[Stored records]
*** Begin section ***

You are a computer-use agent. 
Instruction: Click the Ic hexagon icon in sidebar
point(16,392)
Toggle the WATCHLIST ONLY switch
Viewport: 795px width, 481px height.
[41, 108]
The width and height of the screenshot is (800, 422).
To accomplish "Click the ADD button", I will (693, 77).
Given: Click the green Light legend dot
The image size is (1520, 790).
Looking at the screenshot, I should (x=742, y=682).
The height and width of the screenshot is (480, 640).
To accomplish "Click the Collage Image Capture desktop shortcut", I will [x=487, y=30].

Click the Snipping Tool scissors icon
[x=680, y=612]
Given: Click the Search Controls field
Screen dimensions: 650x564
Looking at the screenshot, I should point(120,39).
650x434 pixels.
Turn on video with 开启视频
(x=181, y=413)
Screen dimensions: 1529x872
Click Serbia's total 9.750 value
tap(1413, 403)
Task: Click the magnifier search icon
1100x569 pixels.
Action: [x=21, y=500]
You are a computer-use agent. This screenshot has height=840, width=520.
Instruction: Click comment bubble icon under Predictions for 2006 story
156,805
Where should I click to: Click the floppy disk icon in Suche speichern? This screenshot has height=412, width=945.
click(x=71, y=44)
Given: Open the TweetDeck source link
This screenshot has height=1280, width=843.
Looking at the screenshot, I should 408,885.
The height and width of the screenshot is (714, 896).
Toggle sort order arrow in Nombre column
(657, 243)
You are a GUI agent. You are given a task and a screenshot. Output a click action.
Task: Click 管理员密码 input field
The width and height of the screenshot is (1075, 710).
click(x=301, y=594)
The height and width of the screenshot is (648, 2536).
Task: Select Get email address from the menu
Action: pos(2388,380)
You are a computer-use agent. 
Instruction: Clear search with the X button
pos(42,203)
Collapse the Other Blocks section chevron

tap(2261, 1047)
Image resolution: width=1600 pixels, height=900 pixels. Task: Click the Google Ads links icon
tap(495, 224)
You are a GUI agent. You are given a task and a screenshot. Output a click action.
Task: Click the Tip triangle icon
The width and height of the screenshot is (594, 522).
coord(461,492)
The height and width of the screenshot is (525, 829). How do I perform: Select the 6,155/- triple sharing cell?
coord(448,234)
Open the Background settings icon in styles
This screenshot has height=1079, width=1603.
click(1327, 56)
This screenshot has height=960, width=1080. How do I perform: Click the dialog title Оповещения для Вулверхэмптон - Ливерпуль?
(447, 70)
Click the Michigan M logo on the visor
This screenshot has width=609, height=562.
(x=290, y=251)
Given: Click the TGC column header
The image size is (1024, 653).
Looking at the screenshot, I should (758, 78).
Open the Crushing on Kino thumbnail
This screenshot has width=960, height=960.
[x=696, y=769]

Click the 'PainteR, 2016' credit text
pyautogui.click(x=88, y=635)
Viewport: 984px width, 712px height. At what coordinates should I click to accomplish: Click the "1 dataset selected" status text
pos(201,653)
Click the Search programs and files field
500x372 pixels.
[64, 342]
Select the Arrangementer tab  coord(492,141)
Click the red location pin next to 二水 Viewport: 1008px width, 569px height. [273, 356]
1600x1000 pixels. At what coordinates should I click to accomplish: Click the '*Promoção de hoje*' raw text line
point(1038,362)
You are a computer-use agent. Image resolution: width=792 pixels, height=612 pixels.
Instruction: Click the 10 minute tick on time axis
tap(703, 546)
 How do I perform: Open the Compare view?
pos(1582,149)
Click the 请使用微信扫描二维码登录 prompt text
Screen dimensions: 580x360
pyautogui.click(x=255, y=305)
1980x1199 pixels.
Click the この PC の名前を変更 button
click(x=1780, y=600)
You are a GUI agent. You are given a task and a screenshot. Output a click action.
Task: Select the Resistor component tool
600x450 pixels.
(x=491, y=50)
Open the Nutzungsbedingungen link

*** End section ***

• EXERCISE DETAILS: Only an exact retyping of the full data will do.

• RESPONSE FOR THIS EXERCISE:
You are a computer-use agent. 
Instruction: Click the Ic hexagon icon in sidebar
point(16,392)
Toggle the WATCHLIST ONLY switch
Viewport: 795px width, 481px height.
[41, 108]
The width and height of the screenshot is (800, 422).
To accomplish "Click the ADD button", I will (693, 77).
Given: Click the green Light legend dot
The image size is (1520, 790).
Looking at the screenshot, I should (x=742, y=682).
The height and width of the screenshot is (480, 640).
To accomplish "Click the Collage Image Capture desktop shortcut", I will [x=487, y=30].

Click the Snipping Tool scissors icon
[x=680, y=612]
Given: Click the Search Controls field
Screen dimensions: 650x564
Looking at the screenshot, I should point(120,39).
650x434 pixels.
Turn on video with 开启视频
(x=181, y=413)
Screen dimensions: 1529x872
Click Serbia's total 9.750 value
tap(1413, 403)
Task: Click the magnifier search icon
1100x569 pixels.
Action: [x=21, y=500]
You are a computer-use agent. This screenshot has height=840, width=520.
Instruction: Click comment bubble icon under Predictions for 2006 story
156,805
Where should I click to: Click the floppy disk icon in Suche speichern? This screenshot has height=412, width=945.
click(x=71, y=44)
Given: Open the TweetDeck source link
This screenshot has height=1280, width=843.
Looking at the screenshot, I should 408,885.
The height and width of the screenshot is (714, 896).
Toggle sort order arrow in Nombre column
(657, 243)
You are a GUI agent. You are given a task and a screenshot. Output a click action.
Task: Click 管理员密码 input field
The width and height of the screenshot is (1075, 710).
click(x=301, y=594)
The height and width of the screenshot is (648, 2536).
Task: Select Get email address from the menu
Action: pos(2388,380)
You are a computer-use agent. 
Instruction: Clear search with the X button
pos(42,203)
Collapse the Other Blocks section chevron

tap(2261, 1047)
Image resolution: width=1600 pixels, height=900 pixels. Task: Click the Google Ads links icon
tap(495, 224)
You are a GUI agent. You are given a task and a screenshot. Output a click action.
Task: Click the Tip triangle icon
The width and height of the screenshot is (594, 522).
coord(461,492)
The height and width of the screenshot is (525, 829). How do I perform: Select the 6,155/- triple sharing cell?
coord(448,234)
Open the Background settings icon in styles
This screenshot has height=1079, width=1603.
click(1327, 56)
This screenshot has height=960, width=1080. How do I perform: Click the dialog title Оповещения для Вулверхэмптон - Ливерпуль?
(447, 70)
Click the Michigan M logo on the visor
This screenshot has width=609, height=562.
(x=290, y=251)
Given: Click the TGC column header
The image size is (1024, 653).
Looking at the screenshot, I should (758, 78).
Open the Crushing on Kino thumbnail
This screenshot has width=960, height=960.
[x=696, y=769]

Click the 'PainteR, 2016' credit text
pyautogui.click(x=88, y=635)
Viewport: 984px width, 712px height. At what coordinates should I click to accomplish: Click the "1 dataset selected" status text
pos(201,653)
Click the Search programs and files field
500x372 pixels.
[64, 342]
Select the Arrangementer tab  coord(492,141)
Click the red location pin next to 二水 Viewport: 1008px width, 569px height. [273, 356]
1600x1000 pixels. At what coordinates should I click to accomplish: Click the '*Promoção de hoje*' raw text line
point(1038,362)
You are a computer-use agent. Image resolution: width=792 pixels, height=612 pixels.
Instruction: Click the 10 minute tick on time axis
tap(703, 546)
 How do I perform: Open the Compare view?
pos(1582,149)
Click the 请使用微信扫描二维码登录 prompt text
Screen dimensions: 580x360
pyautogui.click(x=255, y=305)
1980x1199 pixels.
Click the この PC の名前を変更 button
click(x=1780, y=600)
You are a GUI agent. You are given a task and a screenshot. Output a click action.
Task: Select the Resistor component tool
600x450 pixels.
(x=491, y=50)
Open the Nutzungsbedingungen link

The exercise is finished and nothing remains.